Excerpted records:
------------------------------------------------
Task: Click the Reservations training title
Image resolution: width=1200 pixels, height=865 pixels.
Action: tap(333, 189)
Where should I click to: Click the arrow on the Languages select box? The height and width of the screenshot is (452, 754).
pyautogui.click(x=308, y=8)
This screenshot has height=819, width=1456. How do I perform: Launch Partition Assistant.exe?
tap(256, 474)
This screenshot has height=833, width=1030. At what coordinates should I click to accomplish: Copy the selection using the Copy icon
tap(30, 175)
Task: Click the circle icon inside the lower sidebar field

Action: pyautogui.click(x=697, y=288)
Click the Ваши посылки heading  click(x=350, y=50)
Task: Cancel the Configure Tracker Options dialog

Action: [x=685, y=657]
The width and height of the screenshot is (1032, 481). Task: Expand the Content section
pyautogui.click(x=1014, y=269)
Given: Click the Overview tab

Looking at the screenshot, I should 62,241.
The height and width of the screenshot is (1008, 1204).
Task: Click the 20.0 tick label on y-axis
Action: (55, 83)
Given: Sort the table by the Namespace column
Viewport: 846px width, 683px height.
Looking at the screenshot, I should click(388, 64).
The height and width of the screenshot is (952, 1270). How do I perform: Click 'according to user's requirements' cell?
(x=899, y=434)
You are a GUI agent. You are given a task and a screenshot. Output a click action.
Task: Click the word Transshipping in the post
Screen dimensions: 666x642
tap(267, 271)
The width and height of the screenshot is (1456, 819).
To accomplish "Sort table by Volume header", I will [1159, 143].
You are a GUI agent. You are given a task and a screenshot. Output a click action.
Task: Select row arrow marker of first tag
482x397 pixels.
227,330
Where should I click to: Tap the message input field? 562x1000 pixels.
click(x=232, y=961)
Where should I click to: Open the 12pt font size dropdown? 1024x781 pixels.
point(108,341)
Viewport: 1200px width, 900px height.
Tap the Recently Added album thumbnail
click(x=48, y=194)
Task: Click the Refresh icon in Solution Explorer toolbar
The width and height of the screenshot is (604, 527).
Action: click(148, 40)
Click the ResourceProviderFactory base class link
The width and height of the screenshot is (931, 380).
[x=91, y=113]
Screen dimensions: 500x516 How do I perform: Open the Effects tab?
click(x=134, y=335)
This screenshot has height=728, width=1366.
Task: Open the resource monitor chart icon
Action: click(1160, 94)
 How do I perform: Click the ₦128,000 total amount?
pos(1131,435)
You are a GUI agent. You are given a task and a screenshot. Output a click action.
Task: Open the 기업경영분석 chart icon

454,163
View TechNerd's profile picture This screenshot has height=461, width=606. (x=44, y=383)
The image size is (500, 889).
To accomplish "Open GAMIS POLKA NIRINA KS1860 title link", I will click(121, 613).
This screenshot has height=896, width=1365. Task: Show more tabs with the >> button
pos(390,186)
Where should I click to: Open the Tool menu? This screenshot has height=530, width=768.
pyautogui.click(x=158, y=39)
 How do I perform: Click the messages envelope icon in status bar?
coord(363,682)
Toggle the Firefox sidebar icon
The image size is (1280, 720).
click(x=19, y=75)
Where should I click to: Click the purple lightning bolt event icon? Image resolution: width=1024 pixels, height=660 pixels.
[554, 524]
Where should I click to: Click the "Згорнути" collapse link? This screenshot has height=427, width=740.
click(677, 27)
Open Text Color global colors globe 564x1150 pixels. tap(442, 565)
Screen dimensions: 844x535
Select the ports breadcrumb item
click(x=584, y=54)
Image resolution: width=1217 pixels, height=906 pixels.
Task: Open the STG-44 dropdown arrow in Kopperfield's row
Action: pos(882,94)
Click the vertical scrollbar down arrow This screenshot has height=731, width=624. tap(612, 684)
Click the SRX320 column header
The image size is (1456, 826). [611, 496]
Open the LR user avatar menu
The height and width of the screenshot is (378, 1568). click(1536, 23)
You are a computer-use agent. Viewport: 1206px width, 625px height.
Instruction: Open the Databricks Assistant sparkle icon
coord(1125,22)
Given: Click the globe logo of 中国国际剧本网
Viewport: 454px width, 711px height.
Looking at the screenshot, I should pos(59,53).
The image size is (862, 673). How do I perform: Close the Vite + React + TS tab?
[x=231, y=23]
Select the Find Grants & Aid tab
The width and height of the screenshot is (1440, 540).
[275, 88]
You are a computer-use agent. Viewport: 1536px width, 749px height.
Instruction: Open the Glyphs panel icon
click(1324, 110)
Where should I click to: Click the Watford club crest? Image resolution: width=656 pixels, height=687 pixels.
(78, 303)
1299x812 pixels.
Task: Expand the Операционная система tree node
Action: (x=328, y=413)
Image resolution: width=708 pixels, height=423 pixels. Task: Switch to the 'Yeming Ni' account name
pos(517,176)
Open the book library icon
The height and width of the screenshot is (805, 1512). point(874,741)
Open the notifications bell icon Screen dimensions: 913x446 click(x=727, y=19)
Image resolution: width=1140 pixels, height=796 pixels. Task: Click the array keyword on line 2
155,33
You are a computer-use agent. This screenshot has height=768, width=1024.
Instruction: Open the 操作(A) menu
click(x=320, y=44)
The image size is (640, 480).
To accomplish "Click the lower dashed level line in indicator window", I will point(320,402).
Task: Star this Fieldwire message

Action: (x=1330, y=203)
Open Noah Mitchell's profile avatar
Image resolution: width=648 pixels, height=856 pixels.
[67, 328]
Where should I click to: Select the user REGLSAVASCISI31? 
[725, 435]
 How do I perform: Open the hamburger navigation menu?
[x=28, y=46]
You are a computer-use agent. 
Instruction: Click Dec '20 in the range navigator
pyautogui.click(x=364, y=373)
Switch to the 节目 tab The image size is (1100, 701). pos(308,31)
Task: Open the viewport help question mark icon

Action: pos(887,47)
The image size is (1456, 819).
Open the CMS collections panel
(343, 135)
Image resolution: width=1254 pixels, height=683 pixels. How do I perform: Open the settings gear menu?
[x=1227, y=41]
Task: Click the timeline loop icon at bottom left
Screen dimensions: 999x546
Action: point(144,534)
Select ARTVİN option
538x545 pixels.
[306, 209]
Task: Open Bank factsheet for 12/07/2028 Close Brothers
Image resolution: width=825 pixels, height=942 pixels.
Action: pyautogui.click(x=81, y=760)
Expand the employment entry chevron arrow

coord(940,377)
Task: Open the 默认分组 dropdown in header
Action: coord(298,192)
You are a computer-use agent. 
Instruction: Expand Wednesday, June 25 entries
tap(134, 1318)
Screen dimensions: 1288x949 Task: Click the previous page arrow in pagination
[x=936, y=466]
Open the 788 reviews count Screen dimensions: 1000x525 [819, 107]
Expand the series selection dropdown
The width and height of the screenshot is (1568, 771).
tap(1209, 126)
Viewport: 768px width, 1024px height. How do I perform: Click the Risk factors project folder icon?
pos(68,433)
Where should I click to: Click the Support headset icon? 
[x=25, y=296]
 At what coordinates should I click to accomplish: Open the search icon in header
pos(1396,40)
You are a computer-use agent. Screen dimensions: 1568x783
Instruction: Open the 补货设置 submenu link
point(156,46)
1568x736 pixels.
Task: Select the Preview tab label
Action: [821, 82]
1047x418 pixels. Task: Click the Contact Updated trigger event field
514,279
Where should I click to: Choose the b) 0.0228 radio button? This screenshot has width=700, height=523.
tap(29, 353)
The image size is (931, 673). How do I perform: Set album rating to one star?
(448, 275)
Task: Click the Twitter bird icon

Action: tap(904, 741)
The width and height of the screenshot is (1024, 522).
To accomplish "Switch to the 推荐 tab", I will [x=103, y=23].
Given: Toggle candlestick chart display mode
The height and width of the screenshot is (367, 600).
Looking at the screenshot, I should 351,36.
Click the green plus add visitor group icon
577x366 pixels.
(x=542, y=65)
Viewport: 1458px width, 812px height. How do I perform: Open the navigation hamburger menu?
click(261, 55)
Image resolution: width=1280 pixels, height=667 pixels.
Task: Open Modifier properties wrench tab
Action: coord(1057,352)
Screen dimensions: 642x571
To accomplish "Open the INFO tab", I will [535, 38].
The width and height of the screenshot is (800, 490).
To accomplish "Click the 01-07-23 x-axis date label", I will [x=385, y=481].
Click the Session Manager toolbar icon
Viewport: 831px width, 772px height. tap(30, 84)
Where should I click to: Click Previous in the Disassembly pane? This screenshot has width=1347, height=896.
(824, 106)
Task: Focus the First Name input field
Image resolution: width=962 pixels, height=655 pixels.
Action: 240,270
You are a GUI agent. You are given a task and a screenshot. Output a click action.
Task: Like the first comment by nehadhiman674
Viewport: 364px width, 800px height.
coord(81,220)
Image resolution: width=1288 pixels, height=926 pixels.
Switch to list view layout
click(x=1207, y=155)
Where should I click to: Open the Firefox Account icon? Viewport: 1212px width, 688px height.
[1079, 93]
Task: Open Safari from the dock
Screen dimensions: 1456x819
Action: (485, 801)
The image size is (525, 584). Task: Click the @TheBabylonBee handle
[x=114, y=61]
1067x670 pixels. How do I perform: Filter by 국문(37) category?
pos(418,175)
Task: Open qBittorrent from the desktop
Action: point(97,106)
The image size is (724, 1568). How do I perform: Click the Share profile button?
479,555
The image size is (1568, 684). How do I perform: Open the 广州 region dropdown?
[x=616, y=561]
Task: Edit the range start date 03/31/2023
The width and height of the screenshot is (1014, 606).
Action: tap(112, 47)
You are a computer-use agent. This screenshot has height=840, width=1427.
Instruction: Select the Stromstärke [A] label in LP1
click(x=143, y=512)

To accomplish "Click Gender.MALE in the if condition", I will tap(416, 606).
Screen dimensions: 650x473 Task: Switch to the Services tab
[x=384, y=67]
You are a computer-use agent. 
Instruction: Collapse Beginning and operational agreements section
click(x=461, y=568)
------------------------------------------------
Do this: How many lines of the rows above contain the string "dropdown" with matching case? Reply with the number only.

Full answer: 5